Yerel süpermarketinizdeki çoğu gıda, çiftçiler için daha kolay ve daha uygun maliyetli olduğundan, onları tüketici için daha ucuz hale getirdiği için GDO içerikli maddeler içerir.
Amerika Birleşik Devletleri'nde GDO teknikleri kullanılarak yetiştirilen yiyecekler arasında mısır, soya fasulyesi, kanola, şeker pancarı, yonca, pamuk, patates, papaya, yaz kabağı ve birkaç çeşit elma bulunur.

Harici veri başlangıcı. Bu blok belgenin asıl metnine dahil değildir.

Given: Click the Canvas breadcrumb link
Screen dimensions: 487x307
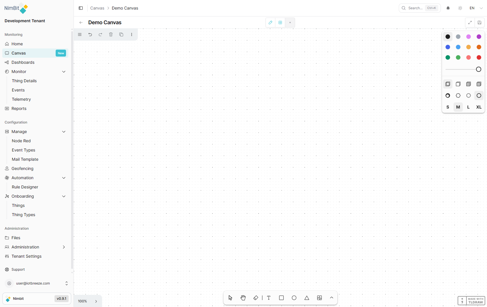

Mevcut araştırmalar GDO'lu gıdaların tüketim için güvenli olduğunu öne sürse de, bazı insanlar potansiyel sağlık etkileri konusunda endişeli. Uzun vadeli insan çalışmaları eksikliği nedeniyle daha fazla araştırmaya ihtiyaç vardır.
Amerika Birleşik Devletleri'nde GDO içeren gıdaları etiketlemek şu anda zorunlu değildir. Bununla birlikte, 2022 itibariyle, GDO içerikli tüm gıdalarda, GDO içerikli olduğunu göstermek için ambalaj üzerinde bir yerde “biyomühendislik ürünü gıda” terimi veya taranabilir bir kod bulunmalıdır.